Got my iPod Touch, but apparently have a bunch of stuff to do Apple side before I can run any code on it.

ARM11 Vector Floating Point (VFP)

Finally got around to reading the ARM11 manuals. A lot has changed since the early ARM RISCOS days. The VFP is the ARM11's floating point coprocessor. Upon reading the words "Vector Floating Point" I had hopes for some kind of SIMD, but with the ARM11, VFP can only retire one single precision ALU operation per cycle (non-vector throughput, and a high result latency). The "Vector" term refers to the VFP unit's ability to execute the same instruction (ALU or even load/store) on between 1-8 scaler values in series with a single instruction. Effectively a form of instruction compression. Unfortunately vector length and stride (between registers) is set by modifying the FPSCR control register (slow). However, ARM11 does have DSP extensions which provide SIMD within an integer register for 8-bit and 16-bit integer values.

Best case performance will be both ARM CPU and VFP coprocessor running in parallel. With VFP doing parallel load/store and ALU work. The "vector" instructions enable an instruction issue rate which is fast enough to make this happen, while also reducing instruction fetch bandwidth. From what I can tell, only one instruction (CPU or VFP) can be issued per cycle, so "vector" instructions are required to keep the pipelines busy. Unfortunately with this kind of ISA, assembly is probably necessary to extract great performance.

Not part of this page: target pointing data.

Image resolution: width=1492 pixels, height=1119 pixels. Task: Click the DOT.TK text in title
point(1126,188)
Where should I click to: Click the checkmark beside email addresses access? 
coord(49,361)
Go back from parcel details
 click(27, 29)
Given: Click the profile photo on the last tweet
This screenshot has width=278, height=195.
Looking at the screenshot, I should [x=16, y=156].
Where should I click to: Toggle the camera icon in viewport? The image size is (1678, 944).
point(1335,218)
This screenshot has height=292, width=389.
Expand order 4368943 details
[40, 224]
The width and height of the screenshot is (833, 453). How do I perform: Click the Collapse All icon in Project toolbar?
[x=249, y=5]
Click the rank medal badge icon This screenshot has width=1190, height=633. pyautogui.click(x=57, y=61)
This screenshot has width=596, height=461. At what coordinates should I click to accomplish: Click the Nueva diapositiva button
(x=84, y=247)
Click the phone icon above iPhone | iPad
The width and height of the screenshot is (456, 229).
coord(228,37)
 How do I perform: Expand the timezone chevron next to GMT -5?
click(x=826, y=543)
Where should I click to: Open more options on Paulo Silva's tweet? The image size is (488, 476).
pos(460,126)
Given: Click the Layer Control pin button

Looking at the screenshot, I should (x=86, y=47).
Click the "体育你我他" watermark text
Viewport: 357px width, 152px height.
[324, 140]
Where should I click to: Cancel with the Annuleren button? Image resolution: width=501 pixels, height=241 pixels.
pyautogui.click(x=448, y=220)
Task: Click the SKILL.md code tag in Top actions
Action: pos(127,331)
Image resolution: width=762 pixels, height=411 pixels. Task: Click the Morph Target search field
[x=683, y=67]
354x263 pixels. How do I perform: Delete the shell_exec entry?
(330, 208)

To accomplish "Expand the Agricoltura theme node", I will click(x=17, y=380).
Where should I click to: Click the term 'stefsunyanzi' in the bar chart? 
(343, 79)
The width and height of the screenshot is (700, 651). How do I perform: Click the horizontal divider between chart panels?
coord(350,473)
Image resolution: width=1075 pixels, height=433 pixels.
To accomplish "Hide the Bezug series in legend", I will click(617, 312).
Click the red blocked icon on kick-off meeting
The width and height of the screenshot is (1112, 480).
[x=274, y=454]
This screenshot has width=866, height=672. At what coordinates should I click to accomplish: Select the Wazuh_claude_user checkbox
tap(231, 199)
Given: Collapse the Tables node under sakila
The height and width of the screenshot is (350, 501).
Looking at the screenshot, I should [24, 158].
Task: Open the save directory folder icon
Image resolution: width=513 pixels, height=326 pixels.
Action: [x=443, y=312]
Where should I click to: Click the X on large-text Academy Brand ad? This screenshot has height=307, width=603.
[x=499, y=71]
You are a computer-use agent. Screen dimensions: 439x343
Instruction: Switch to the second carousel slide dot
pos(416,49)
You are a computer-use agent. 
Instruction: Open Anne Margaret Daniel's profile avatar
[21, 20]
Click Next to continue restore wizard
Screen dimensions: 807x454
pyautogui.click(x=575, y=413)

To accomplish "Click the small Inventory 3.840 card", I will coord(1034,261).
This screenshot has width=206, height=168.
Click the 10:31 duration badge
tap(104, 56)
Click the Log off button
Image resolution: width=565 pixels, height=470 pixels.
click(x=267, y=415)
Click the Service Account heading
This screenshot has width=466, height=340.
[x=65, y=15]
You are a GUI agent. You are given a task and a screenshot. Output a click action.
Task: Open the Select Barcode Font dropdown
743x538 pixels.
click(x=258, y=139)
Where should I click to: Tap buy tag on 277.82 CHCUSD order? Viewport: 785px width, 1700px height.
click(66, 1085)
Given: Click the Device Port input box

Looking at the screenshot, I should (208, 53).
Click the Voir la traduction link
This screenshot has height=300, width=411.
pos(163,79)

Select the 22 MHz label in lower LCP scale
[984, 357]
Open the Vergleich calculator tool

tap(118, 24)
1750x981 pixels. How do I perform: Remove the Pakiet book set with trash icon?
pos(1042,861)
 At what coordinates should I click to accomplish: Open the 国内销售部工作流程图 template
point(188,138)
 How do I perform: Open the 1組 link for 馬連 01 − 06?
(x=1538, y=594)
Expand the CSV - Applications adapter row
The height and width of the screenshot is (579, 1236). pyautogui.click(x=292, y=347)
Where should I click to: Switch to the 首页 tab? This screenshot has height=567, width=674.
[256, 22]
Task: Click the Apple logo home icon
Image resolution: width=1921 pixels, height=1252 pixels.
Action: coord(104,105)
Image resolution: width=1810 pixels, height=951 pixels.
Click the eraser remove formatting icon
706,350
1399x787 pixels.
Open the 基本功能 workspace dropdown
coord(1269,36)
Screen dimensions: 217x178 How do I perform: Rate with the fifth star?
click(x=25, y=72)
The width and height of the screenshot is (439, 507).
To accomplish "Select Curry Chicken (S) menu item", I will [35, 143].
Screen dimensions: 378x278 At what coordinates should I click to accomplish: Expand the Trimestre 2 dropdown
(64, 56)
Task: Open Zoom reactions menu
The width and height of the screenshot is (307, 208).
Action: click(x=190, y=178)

With VFP I see only really one good choice: 8 scaler registers and 6 4-wide "vector" registers. The 8 scaler regs is fixed by the ISA. Using larger than 4 wide vectors requires scorecard locking even in run-fast-mode. Using smaller than 4 wide vectors and I think instruction issue will bottleneck. With the limited number of effective vector registers, L1 should end up serving as an "extended register file", with load/store in parallel with ALU. Load/store works in 64-bits per clock, so in theory this should be enough to keep the ALU going even when mostly working out of L1 and not getting a huge amount of register reuse... too bad all this vector assembly magic is at best going to get 1 ALU op per clock cycle.